I made a map of my followers on Twitter. This is not entirely straight forward, as most Twitter users don't attach geo coordinates to their tweets or profiles. Luckily, many people leave something sensible in the location field of their profile (e.g. 'Amsterdam' or 'London, UK'). You can match this field against a Lucene index of all the cities in the world, which I happen to have. I was able to place 15 out of my grand total of 19 followers on the map.

Followers of @fzk:

Some time ago, someone asked me to go find out how it is possible to obtain substantial amounts of relevant social network data (from legit sources, for money). That sounded like fun, so I went ahead and Googled. My main source of interest for now is Twitter, because of two things: 1) you have to start somewhere and 2) it's real-time in nature, which I think is interesting. For example, when you are going on a nice weekend trip, you tweet about it when leaving, whereas the pictures only show up on Facebook on Monday morning. This could be an important difference for some use cases.
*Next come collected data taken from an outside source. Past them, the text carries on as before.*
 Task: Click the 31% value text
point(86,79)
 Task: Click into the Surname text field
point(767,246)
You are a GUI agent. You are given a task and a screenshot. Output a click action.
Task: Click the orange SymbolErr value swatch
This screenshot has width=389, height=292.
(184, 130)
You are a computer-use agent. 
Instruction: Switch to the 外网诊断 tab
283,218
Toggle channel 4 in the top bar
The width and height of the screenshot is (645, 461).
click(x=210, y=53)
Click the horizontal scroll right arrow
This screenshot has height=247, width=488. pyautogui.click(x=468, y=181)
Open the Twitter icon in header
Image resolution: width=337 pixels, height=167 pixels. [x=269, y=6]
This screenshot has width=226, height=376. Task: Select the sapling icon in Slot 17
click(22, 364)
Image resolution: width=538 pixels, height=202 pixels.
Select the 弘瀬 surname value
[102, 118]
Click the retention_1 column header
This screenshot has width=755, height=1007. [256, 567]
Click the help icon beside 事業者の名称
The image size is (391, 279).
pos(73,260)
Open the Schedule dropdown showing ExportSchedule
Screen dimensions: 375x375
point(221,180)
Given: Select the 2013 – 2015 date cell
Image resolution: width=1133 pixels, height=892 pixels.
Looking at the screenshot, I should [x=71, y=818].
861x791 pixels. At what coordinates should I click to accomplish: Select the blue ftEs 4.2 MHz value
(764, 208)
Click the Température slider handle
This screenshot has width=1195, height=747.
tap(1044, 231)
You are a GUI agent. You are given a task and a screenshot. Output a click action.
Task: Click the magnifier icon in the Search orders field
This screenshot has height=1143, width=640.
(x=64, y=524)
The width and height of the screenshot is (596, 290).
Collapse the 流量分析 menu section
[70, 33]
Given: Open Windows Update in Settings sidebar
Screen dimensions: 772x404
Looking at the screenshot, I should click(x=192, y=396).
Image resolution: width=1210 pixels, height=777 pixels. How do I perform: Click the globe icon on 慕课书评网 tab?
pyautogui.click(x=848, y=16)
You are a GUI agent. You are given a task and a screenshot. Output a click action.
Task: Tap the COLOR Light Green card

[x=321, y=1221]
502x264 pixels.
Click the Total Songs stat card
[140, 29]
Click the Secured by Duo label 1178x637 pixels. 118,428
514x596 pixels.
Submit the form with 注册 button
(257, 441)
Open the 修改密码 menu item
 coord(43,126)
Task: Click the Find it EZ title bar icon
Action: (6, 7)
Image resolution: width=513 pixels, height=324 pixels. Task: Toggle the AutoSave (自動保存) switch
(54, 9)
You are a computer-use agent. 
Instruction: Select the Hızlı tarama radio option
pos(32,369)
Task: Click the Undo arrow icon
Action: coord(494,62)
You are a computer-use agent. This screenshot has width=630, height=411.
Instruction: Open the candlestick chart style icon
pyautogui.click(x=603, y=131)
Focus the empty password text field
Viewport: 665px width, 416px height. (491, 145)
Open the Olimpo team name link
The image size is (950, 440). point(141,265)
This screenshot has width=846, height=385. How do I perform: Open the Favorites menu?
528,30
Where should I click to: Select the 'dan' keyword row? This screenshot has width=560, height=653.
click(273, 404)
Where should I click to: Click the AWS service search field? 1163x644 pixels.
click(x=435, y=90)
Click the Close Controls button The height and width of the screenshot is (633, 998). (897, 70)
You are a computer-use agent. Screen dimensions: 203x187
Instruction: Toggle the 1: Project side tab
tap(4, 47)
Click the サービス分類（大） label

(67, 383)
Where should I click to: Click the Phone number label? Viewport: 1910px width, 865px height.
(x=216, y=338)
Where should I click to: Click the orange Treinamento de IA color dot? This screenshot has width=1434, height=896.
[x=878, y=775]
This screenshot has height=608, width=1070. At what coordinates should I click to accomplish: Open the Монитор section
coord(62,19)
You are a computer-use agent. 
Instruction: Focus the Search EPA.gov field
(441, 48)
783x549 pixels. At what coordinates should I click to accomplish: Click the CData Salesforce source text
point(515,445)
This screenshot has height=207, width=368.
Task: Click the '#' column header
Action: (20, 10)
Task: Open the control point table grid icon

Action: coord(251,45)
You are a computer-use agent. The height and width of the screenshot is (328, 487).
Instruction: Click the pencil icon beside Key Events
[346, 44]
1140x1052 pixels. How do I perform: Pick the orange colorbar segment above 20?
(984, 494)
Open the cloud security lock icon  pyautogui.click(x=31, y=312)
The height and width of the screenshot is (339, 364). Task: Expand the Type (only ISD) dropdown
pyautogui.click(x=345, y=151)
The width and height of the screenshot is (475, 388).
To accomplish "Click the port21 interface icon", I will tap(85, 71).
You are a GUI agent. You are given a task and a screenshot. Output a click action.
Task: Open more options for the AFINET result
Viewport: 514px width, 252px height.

Twitter is a global data source. However, you usually use it to attack a local problem, like when shouting to everyone at the same conference where the beer is at or that your slides are online. This works well, as long as you know exactly who you want to reach or follow, using a hash tag or a user's screen name. As a company, you often try to attack harder problems, like listening to a group of people who are potentially interested in your products. Given the probability that you are not Google or Facebook, that group usually isn't made up of everybody on the planet with an internet connection. And your specific audience typically doesn't exactly come with its own hash tag. Now what?

First of all, you need to obtain Twitter data. One option is to go through the Twitter API, but this is limited. It's mostly meant for use by client applications for a specific user or, at best, harvesting search results through the streaming API. There is the Twitter sample stream, but that gives you just a random 1% of all tweets. Altogether, Twitter's own API is not meant for gathering a large volume of data. It has rate limiting and limits the number of concurrent things you can do from a single host. If you need real data, there's apparently only two places you can go: Gnip and DataSift. Gnip advertises having data streams from lots of different social media whereas DataSift only has Twitter and one or two other offerings, yet both companies appear to emphasize on Twitter. A quick comparison based on their websites reveals that DataSift is a lot more transparent, both in pricing and API, whereas Gnip really want you to contact them in order to talk about the thing you already wanted to get online. DataSift is more of platform that allows you to get data in real-time. That said, both of them deliver a filtered Twitter stream based on a filter that you get to define yourself. DataSift has its own language for filtering. It allows you to create filters using this language and 'compile' them using their REST API. Once compiled, you can get streaming results using that filter, which works really nice. I am guessing Gnip could work in a similar way, but it's not apparent from their website. (Update! I have taken a better look at DataSift and think it is currently the best offering that exists for obtaining Twitter data. Also as a platform it's very impressive, allowing you to apply expensive filters with lots of predicates in real time. There is a nice post about them and their platform on the High Scalability blog.)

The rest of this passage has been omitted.